Dr. Raul Mendez, another physician involved in the case, recommended a series of follow-up tests. One of them showed that the woman had the factor V Leiden mutation, which also increases the risk of blood clots.
So it was the combination of grapefruit juice, the estrogen in the birth control pill, the clot-inducing mutation and just sitting in the car in a position that narrowed the blood vessel, that threatened amputation of the leg, Grande said.
This means there is no great lesson for people in general from the episode, she said. "Grapefruit juice is not a threat to society at large," she said. "It is very healthy in most cases. I believe this was a unique situation, and it should not discourage people from eating grapefruit."

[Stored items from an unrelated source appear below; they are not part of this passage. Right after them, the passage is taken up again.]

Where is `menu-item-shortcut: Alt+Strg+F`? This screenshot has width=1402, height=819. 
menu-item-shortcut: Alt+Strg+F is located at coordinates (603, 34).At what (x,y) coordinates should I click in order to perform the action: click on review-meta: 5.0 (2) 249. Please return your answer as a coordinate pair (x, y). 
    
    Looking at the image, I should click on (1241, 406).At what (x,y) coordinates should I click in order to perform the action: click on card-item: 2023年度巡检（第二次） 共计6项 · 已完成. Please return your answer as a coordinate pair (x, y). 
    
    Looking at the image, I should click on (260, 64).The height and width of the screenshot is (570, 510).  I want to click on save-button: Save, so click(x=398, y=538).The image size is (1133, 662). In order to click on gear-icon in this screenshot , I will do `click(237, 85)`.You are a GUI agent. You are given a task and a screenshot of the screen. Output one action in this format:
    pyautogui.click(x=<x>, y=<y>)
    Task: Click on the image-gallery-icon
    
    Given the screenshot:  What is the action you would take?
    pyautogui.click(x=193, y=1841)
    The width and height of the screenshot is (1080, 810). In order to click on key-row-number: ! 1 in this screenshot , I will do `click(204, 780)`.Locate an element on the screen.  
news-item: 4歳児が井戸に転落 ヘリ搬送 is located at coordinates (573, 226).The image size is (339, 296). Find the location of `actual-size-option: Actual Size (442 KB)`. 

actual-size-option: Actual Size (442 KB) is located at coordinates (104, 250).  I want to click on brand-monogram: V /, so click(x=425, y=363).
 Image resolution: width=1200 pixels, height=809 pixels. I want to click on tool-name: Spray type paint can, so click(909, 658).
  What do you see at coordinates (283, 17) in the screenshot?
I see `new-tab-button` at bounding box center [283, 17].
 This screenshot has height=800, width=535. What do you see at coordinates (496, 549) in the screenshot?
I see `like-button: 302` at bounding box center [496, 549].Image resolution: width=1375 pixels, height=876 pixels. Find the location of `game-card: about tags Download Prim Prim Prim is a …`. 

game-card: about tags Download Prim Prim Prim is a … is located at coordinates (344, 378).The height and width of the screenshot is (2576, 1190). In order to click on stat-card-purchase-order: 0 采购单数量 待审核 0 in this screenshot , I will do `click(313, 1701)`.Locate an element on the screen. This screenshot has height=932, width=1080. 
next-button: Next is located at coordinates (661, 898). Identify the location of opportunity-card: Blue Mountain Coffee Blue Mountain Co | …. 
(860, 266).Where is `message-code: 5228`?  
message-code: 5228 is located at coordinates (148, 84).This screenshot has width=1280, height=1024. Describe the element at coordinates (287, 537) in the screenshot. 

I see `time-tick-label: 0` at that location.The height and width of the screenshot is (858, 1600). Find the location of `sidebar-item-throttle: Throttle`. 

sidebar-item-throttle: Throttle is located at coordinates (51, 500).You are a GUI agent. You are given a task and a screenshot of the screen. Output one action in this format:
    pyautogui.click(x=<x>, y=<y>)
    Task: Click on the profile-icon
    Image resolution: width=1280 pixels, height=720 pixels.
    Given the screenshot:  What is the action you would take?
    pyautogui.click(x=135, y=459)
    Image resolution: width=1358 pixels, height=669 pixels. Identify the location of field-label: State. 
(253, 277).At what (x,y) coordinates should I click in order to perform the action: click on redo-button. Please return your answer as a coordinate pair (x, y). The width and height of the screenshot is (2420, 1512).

Still, it's best for someone who intends to embark on an unusual diet, such as one that includes a lot of grapefruit, to consult a doctor about possible interactions with any medications that the person might be taking, Grande said.
"You should consult a physician about any major change in lifestyle," she said.
Its not fair to blame the grapefruit for the woman's problem, said Dr. Alan Blum, a professor of family medicine at the University of Alabama. The effects of the long auto trip she took and the oral contraceptive she was taking would be "far greater risks for a deep vein thrombosis than a total of three grapefruits over three days," Blum said.
"The bottom line is that grapefruit remains a healthful, I'd even call it essential, food for the vast majority of people," he said. "The scary message from this case report, if widely disseminated, will do far more harm than good to public health."